-- start of Selected passage --
Amanda Strong and Bracken Hanuse Corlett collected the best animated short award for Mia’, their eight-minute film in which a young indigenous artist paints scenes rooted in her people’s supernatural history.

Stacey Ashworth won the Metropol Audience Favourite Short award for No Breath Play, her 13-minute film observing a reclusive woman’s botched experiment with BDSM (Bondage Domination Sadism Masochism).

Tanna, the Australian feature set in the South Pacific island of Vanuatu, received the Cineplex Entertainment Audience Favourite Award. The film observes the troubling impact of inter-tribal warfare on a young girl’s relationship with a tribal chief’s grandson, and their moral dilemma when she is betrothed as part of a peace deal. It made its Canadian premiere and was presented by the non-profit Victoria-Vanuatu Physician Project.

The festival’s inaugural Cultural Currents Award was awarded to Chinese filmmaker Chouchou Ou for The Grand Song, her epic romance featuring songs that reflect the culture of China’s Dong ethnic minority.

The Beijing Film Academy graduate flew in from China with the film’s star Haoran Xiao and crew for the film’s world première last Monday at Cineplex Odeon.

The new award, was introduced to honour outstanding achievements that capture the essence of a unique society, said festival spokeswoman Fulya Ozkul.

Christelle Alde, a grade 11 student at Claremont Secondary School, won the FilmCAN Sr. student competition senior category award for Brainwashed, her short about how advertisements “brainwash” viewers.
-- end of Selected passage --
-- start of Given data --
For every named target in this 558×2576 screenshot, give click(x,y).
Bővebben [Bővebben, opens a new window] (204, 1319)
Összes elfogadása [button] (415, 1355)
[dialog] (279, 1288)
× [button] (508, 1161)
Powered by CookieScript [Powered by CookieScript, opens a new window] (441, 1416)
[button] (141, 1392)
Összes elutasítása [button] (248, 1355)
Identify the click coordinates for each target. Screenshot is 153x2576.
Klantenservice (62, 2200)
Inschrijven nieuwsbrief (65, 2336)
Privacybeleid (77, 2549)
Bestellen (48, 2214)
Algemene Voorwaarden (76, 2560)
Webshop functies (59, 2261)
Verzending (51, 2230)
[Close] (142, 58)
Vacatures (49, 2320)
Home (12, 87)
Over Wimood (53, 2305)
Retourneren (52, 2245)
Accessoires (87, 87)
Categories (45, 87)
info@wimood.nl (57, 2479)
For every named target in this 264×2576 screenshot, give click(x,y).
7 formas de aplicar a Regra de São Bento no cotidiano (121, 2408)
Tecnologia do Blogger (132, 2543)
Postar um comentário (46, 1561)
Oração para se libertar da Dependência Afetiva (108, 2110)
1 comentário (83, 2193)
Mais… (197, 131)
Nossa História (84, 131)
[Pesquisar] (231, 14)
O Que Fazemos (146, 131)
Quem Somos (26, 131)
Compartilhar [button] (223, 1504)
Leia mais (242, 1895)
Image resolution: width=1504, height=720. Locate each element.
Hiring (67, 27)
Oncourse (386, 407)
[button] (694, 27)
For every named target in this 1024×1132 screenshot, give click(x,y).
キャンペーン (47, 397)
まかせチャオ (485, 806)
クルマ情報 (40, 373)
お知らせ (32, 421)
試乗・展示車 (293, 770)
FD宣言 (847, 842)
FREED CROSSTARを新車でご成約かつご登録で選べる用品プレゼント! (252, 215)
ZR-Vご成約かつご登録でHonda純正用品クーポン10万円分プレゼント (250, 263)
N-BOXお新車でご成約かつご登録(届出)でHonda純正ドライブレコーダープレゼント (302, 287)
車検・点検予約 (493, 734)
-- end of Given data --
* What you need to do:
Please extend the festival awards passage, starting right after its last sentence. The rows have nothing to do with the festival awards passage.

* Result of this exercise:
The FilmCAN Jr.award went to Kalaya Jae, Elliot Smith, Josie O'Brien, Jessica Soule, Genevieve Gwillim and Jordyn Mercer for Mischief in the Makeup Room.

There appeared to a higher than usual number of sellouts this year, and festival organizers said they hoped to bring some of the most popular entries back for engagements at the Vic Theatre.

Other popular entries included When Elephants Were Young, Into the Forest, Summertime, Handmade in Love with France, The Steps, Valley of Love, Demimonde, Our Little Sister and Foodies.

The Girl in the Photographs, director Nick Simon’s horror movie starring Kal Penn that filmed here last year, also drew a large crowd at the Vic on Friday night, with several crew in attendance.

During a post-screening Q&A producer Thomas Mahoney said they had such a good time he wouldn’t hesitate returning with another project he has in development.

The 23rd annual Victoria Film Festival takes place Feb. 3-12, 2017.